Hi y'all, This is a request for comments on the rewrite of the e2fsck IO parallelization patches I sent out a few months ago. The mechanism is totally different. Previously IO was parallelized by issuing IOs from multiple threads; now a single thread issues fadvise(WILLNEED) and then uses read() to complete the IO. Single disk performance doesn't change, but elapsed time drops by about 50% on a big RAID-5 box. Passes 1 and 2 are parallelized. Pass 5 is left as an exercise for the reader. Many thanks to the Lustre folks for their fadvise readahead patch which this patch uses and for comments and help in general. Our good friends at EMC Centera funded this work. Here are the top things I'd like feedback on: How to split up the patch? My take: * Indirect block only flag for iterate * IO manager readahead/release functions * Readahead infrastructure (readahead.c and related) * Readahead calls for pass 1 * Readahead calls for pass 2 Killing readahead properly is hard. I implemented it several ways and didn't like any of them. The current solution is still racy and completely untested. The whole thing needs to be autoconfed correctly. Bah. The user interface kinda sucks. It should at least take arguments of the form "128KB" or "52m" instead of number of file system blocks. Guessing the right amount of buffer cache to use and io requests to issue would also be good. ext2fs_get_next_inode_ptr() - With readahead, copying the inode in ext2fs_get_next_inode_full() costs about 2-3% of elapsed time. This is a hacked up version that just returns a pointer to the inode. The patch is against e2fsprogs 1.40.4 and is attached. Future patches will be split up and sent via quilt. Thanks! -VAL e2fsck/Makefile.in | 6 e2fsck/e2fsck.h | 5 e2fsck/pass1.c | 36 e2fsck/pass2.c | 12 e2fsck/unix.c | 18 lib/ext2fs/readahead.c ...

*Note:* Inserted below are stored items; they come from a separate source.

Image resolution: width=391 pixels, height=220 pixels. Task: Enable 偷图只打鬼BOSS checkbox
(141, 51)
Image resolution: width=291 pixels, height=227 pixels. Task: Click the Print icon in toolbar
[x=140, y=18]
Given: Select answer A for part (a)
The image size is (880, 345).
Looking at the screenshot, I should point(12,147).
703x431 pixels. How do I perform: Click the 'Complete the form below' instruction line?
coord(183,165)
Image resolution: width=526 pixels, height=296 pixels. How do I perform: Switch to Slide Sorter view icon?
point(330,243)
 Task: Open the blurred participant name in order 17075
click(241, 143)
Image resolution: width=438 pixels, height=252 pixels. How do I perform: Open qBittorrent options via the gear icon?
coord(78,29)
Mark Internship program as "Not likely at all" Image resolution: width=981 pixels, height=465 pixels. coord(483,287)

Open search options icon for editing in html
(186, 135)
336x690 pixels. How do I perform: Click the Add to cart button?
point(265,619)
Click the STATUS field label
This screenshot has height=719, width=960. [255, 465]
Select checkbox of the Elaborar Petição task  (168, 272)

Interesting. We ultimately rejected a similar patch to xfs_repair (pre-population the kernel block device cache) mainly because of low memory performance issues and it doesn't really enable you to do anything particularly smart with optimising I/O patterns for larger, high performance RAID arrays. The low memory problems were particularly bad; the readahead thrashing cause a slowdown of 2-3x compared to the baseline and often it was due to the repair process requiring all of memory to cache stuff it would need later. IIRC, multi-terabyte ext3 filesystems have similar memory usage problems to XFS, so there's Promising results, though.... Cheers, Dave. -- Dave Chinner Principal Engineer SGI Australian Software Group -
That was one of my first concerns - how to avoid overflowing memory? Whenever I screw it up on e2fsck, it does go, oh, 2 times slower due I have a partial solution that sort of blindly manages the buffer cache. First, the user passes e2fsck a parameter saying how much memory is available as buffer cache. The readahead thread reads things in and immediately throws them away so they are only in buffer cache (no double-caching). Then readahead and e2fsck work together so that readahead only reads in new blocks when the main thread is done with earlier blocks. The already-used blocks get kicked out of buffer cache to make room for the new ones. What would be nice is to take into account the current total memory usage of the whole fsck process and factor that in. I don't think it would be hard to add to the existing cache management framework. Thanks! It's solving a rather simpler problem than XFS check/repair. :) -VAL -
I discussed this with Ted at one point also. This is a generic problem,
not just for readahead, because "fsck" can run multiple e2fsck in parallel
and in case of many large filesystems on a single node this can cause
memory usage problems also.
What I was proposing is that "fsck.{fstype}" be modified to return an
estimated minimum amount of memory needed, and some "desired" amount of
memory (i.e. readahead) to fsck the filesystem, using some parameter like
"fsck.{fstype} --report-memory-needed /dev/XXX". If this does not
return the output in the expected format, or returns an error then fsck
will assume some amount of memory based on the device size and continue
as it does today.
If the fsck.{fstype} does understand this parameter, then fsck makes a
decision based on devices, parallelism, total RAM (less some amount to
avoid thrashing), then it can call the individual fsck commands with
"--maximum-memory MMM /dev/XXX" so each knows how much cache it can
allocate. This parameter can also be specified by the user if running
e2fsck directly.
I haven't looked through your patch yet, but I hope to get to it soon.
Cheers, Andreas
--
Andreas Dilger
Sr. Staff Engineer, Lustre Group
Sun Microsystems of Canada, Inc.
-
And while fsck is running, some other program runs that uses memory and blows your carefully calculated paramters to smithereens? I think there is a clear need for applications to be able to register a callback from the kernel to indicate that the machine as a whole is running out of memory and that the application should trim it's caches to reduce memory utilisation. Perhaps instead of swapping immediately, a SIGLOWMEM could be sent to a processes that aren't masking the signal followed by a short grace period to allow the processes to free up some memory before swapping out pages from that process? With this sort of feedback, the fsck process can scale back it's readahead and remove cached info that is not critical to what it is currently doing and thereby prevent readahead thrashing as memory usage of the fsck process itself grows. Another example where this could be useful is to tell browsers to release some of their cache rather than having the VM swap it out. IMO, a scheme like this will be far more reliable than trying to guess what the optimal settings are going to be over the whole lifetime of a process.... Cheers, Dave. -- Dave Chinner Principal Engineer SGI Australian Software Group -
AIX had SIGDANGER some 15 years ago. Admittedly, that was sent when the system was about to hit OOM, not when it was about to start swapping. I suspect both approaches have their merits...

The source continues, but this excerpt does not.